#### Aufgaben:
• A. Wie viele Tonnen Schwarmfische darf die deutsche Flotte laut dem Interview über Fischerei und Brexit derzeit fangen?
• B. Übernehmen Sie aus dem Interview über Fischerei und Brexit wortgetreu die Stelle, die mit „taz: Herr Richter, das“ beginnt und bis einschließlich „deutsche Flotte bedeuten?“ reicht.

#### Textauszug:
..............................

Hochseefischer-Verbandschef über Brexit: „Hunderte Jobs könnten wegfallen“
Die Fischereirechte spielen eine wichtige Rolle bei den Brexit-Verhandlungen. Schließlich stammt unser Fisch vor allem aus der britischen Zone.
taz: Herr Richter, das Thema Fischerei ist einer der großen Streitpunkte zwischen der EU und Großbritannien. Wird es zu einer Einigung kommen?
Uwe Richter: Nach den erfolglosen Verhandlungsrunden bin ich eher pessimistisch. Ein „harter Brexit“ ohne Abkommen wird mit jedem Tag wahrscheinlicher. Aber eine Prognose ist nicht möglich. Es ist, als würde man in eine Glaskugel gucken.
Die Briten wollen die Fangquoten neu verteilen: Sie sollen sich danach richten, wie viel Fisch vor den Küsten der einzelnen Länder vorhanden ist. Was würde das für die deutsche Flotte bedeuten?
Wir würden nicht unerhebliche Quotenanteile verlieren. Es ist nun mal ein Fakt, dass sich die Heringe vor allem vor der britischen Küste aufhalten. Das gilt auch für Makrele, Holzmakrele und Blauen Wittling. Momentan darf die deutsche Flotte etwa 80.000 Tonnen dieser Schwarmfischarten fangen – ein nicht unerheblicher Anteil davon stammt aus der 200-Meilen-Zone der Briten.

..............................

#### Rohdaten:
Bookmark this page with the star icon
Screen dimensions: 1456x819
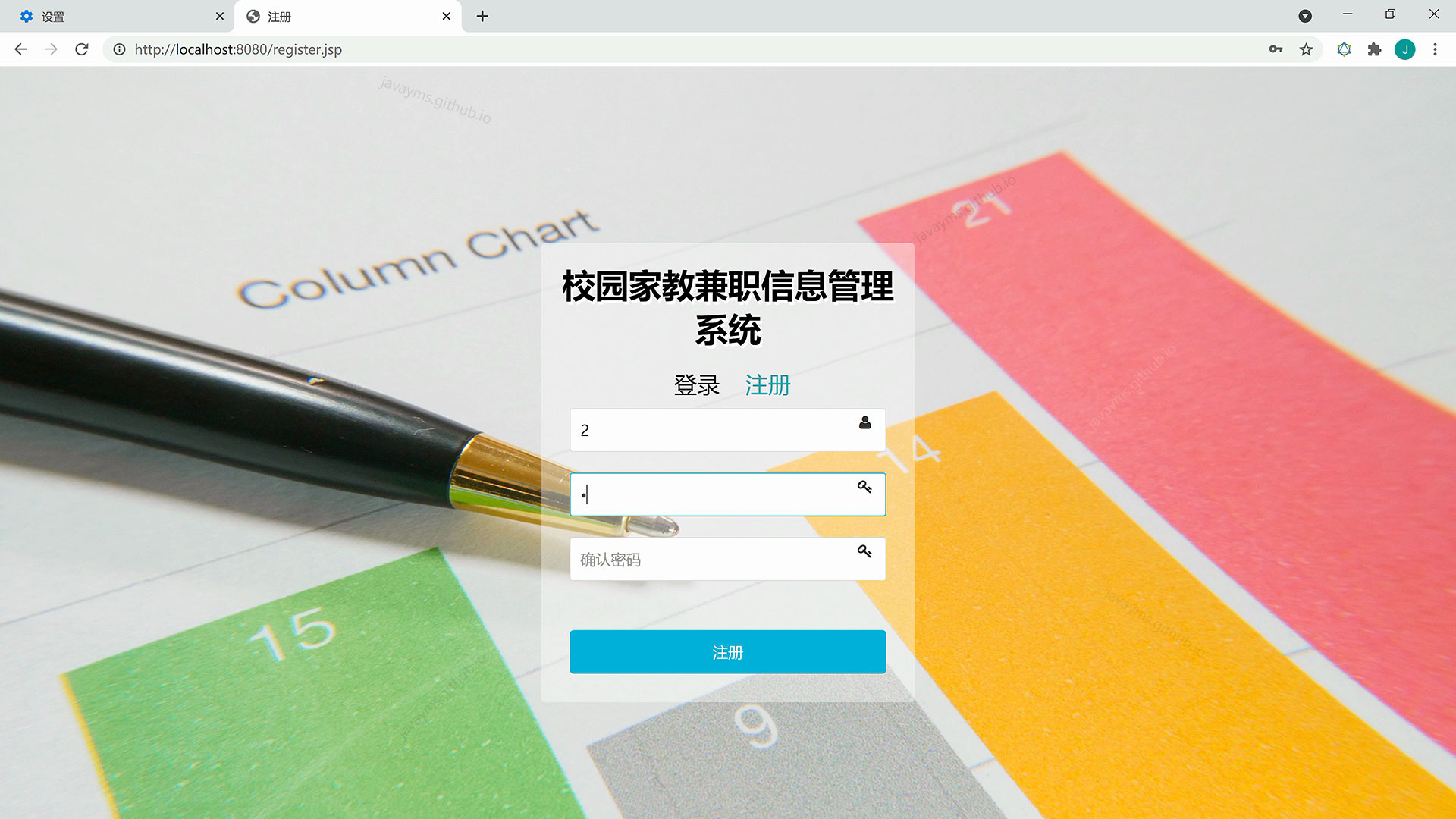[x=1306, y=49]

..............................

#### Antworten:
• A. Etwa 80.000 Tonnen.

• B.
taz: Herr Richter, das Thema Fischerei ist einer der großen Streitpunkte zwischen der EU und Großbritannien. Wird es zu einer Einigung kommen?
Uwe Richter: Nach den erfolglosen Verhandlungsrunden bin ich eher pessimistisch. Ein „harter Brexit“ ohne Abkommen wird mit jedem Tag wahrscheinlicher. Aber eine Prognose ist nicht möglich. Es ist, als würde man in eine Glaskugel gucken.
Die Briten wollen die Fangquoten neu verteilen: Sie sollen sich danach richten, wie viel Fisch vor den Küsten der einzelnen Länder vorhanden ist. Was würde das für die deutsche Flotte bedeuten?